LA LEGGENDA Secondo quanto afferma una diffusa tradizione, che quasi storicamente può dirsi vera, la Statua del Signore Risorto fu commissionata a Tarquinia dalla Corporazione dei Falegnami. Ancora oggi i portatori della Macchina indossano un camice azzurro simile a quello che vestivano per le cerimonie pasquali coloro che facevano parte della Corporazione dei Falegnami. La leggenda narra che i cornetani, per ricordare la Risurrezione, avessero dato l’incarico ad uno scultore che stava scontando una pena a vita in carcere, di scolpire nel legno un Cristo Risorto, superiore in bellezza a quanti già ne esistevano. Quando l’opera fu seguita, il Signore prodigiosamente parlò all’artista per chiedergli dove avesse visto un’altra statua così bella e lo scultore, senza esitare, sembra che avesse risposto di averla veduta a Lucca. Racconta ancora la leggenda, che per impedire all’artista di fare, in seguito, una nuova statua della Resurrezione, identica a quella scolpita o anche più bella, venisse spietatamente accecato. In un primo momento, quindi, tutte le ricerche basate sulla leggenda, cioè sull’indicazione che aveva dato l’infelice scultore, furono svolte nella città di Lucca, in quanto quegli aveva dichiarato che lì si trovava il suo modello. Anche alcuni cittadini tarquiniesi seguirono quella pista, ma senza risultato positivo.

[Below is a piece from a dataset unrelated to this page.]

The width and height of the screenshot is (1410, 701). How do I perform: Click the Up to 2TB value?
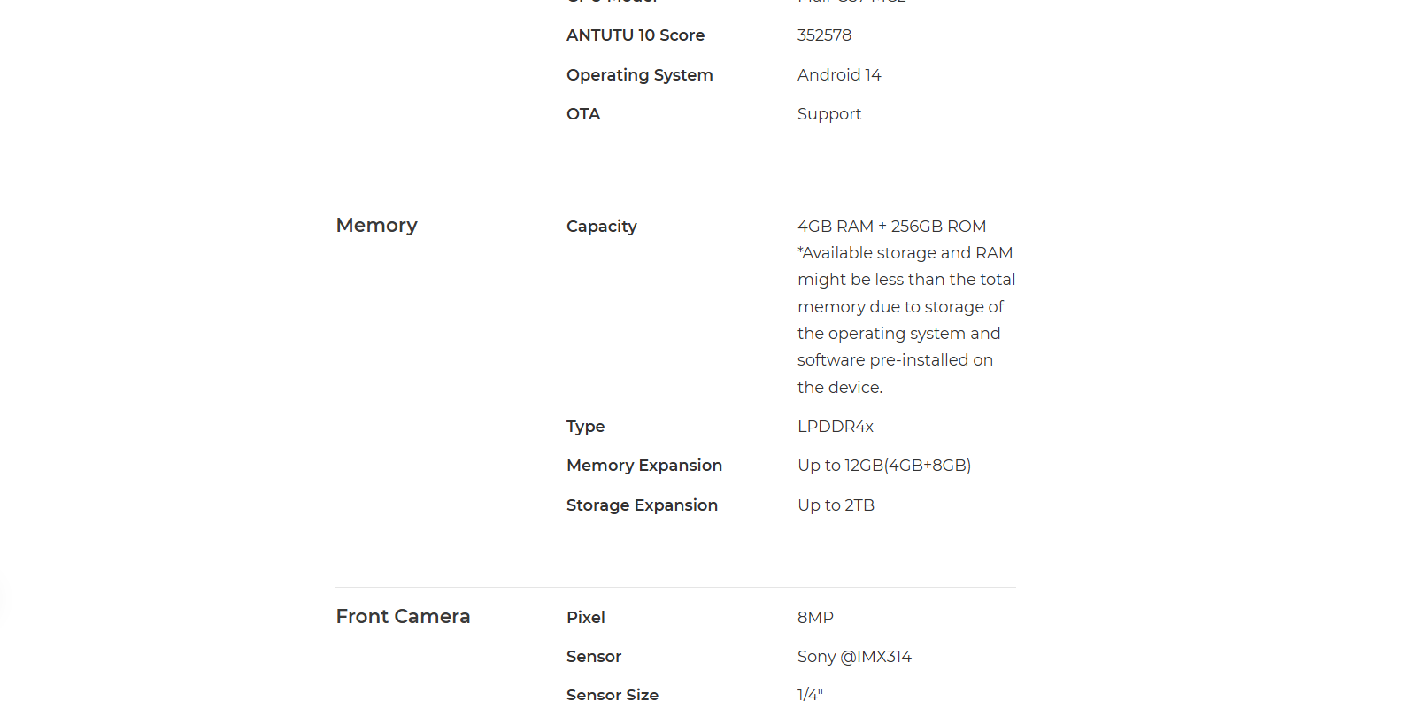[x=836, y=505]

LA STORIA Le prime notizie certe sulla Processione risalgono al 1778, infatti, in un manoscritto rinvenuto negli archivi della Società Tarquiniese d’Arte e Storia, si legge già che in quel tempo esisteva una Statua della risurrezione (di cui nel corso degli anni si sono perse poi le tracce), che poteva essere portata in processione soltanto dagli appartenenti alla Corporazione dei Falegnami. Probabilmente prima di tale statua, verso il 1635, anno in cui fu conclusa l’edificazione della Chiesa di San Giuseppe che era stata iniziata nel 1619, si portava in processione un “paliotto” con dipinta l’immagine della Risurrezione. Il cittadino Lorenzo Balduini avanza l’ipotesi che potrebbe essere quel ligneo conservato nell’anticappella di Palazzo Vitelleschi, opera del pittore Monaldo da Corneto (XVI sec.), sebbene tale teoria non trovi riscontro in nessuna documentazione. Lo stesso Balduini è stato l’autore di una appassionata ricerca volta a conoscere l’autore della statua che ancora oggi si porta in processione, ricerca conclusasi felicemente con l’attribuzione certa dell’opera allo scultore di legno Bartolomeo Canini il quale si valse di un modello in gesso dello scultore Pietro Tenerani. Il simulacro costò alla Confraternita di San Giuseppe, che l’aveva commissionata, la somma di 122 scudi romani. La data scritta sotto il piedistallo della statua, 1832, testimonia l’anno in cui venne terminata.

Il positivo esito della ricerca ha dato però un duro colpo alle leggende fiorite nel corso dei secoli sulla statua e sul suo autore, ma non ha scalfito il legame di fede che unisce i tarquiniesi al loro Cristo Risorto.